▸ **Material for this exercise**:
•••••
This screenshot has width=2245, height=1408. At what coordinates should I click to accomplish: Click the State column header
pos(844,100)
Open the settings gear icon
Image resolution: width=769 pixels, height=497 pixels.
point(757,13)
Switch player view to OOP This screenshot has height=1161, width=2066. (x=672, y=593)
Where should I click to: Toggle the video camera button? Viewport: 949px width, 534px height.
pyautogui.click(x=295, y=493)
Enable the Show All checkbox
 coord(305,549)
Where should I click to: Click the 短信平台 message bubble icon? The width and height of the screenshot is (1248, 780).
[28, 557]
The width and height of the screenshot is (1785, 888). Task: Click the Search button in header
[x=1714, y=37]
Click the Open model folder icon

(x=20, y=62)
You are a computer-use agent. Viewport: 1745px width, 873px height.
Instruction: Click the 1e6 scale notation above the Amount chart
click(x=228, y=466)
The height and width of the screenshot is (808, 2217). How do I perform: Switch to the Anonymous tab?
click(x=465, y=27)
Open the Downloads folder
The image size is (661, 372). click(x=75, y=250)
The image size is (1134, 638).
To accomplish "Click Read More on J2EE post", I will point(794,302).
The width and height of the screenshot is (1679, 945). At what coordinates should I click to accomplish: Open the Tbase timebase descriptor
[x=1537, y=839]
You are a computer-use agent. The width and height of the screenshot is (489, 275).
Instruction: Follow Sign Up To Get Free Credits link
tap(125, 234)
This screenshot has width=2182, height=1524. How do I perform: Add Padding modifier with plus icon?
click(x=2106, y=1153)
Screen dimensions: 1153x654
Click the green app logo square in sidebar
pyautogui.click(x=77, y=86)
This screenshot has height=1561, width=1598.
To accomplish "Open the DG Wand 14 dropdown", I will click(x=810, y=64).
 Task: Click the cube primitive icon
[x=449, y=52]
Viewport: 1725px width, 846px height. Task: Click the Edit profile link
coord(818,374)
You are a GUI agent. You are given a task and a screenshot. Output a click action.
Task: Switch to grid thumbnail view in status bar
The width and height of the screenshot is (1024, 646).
•••••
▸ **Task brief**: Write the records out precisely, omitting nothing.

▸ **Answer section**:
This screenshot has width=2245, height=1408. At what coordinates should I click to accomplish: Click the State column header
pos(844,100)
Open the settings gear icon
Image resolution: width=769 pixels, height=497 pixels.
point(757,13)
Switch player view to OOP This screenshot has height=1161, width=2066. (x=672, y=593)
Where should I click to: Toggle the video camera button? Viewport: 949px width, 534px height.
pyautogui.click(x=295, y=493)
Enable the Show All checkbox
 coord(305,549)
Where should I click to: Click the 短信平台 message bubble icon? The width and height of the screenshot is (1248, 780).
[28, 557]
The width and height of the screenshot is (1785, 888). Task: Click the Search button in header
[x=1714, y=37]
Click the Open model folder icon

(x=20, y=62)
You are a computer-use agent. Viewport: 1745px width, 873px height.
Instruction: Click the 1e6 scale notation above the Amount chart
click(x=228, y=466)
The height and width of the screenshot is (808, 2217). How do I perform: Switch to the Anonymous tab?
click(x=465, y=27)
Open the Downloads folder
The image size is (661, 372). click(x=75, y=250)
The image size is (1134, 638).
To accomplish "Click Read More on J2EE post", I will point(794,302).
The width and height of the screenshot is (1679, 945). At what coordinates should I click to accomplish: Open the Tbase timebase descriptor
[x=1537, y=839]
You are a computer-use agent. The width and height of the screenshot is (489, 275).
Instruction: Follow Sign Up To Get Free Credits link
tap(125, 234)
This screenshot has width=2182, height=1524. How do I perform: Add Padding modifier with plus icon?
click(x=2106, y=1153)
Screen dimensions: 1153x654
Click the green app logo square in sidebar
pyautogui.click(x=77, y=86)
This screenshot has height=1561, width=1598.
To accomplish "Open the DG Wand 14 dropdown", I will click(x=810, y=64).
 Task: Click the cube primitive icon
[x=449, y=52]
Viewport: 1725px width, 846px height. Task: Click the Edit profile link
coord(818,374)
You are a GUI agent. You are given a task and a screenshot. Output a click action.
Task: Switch to grid thumbnail view in status bar
The width and height of the screenshot is (1024, 646).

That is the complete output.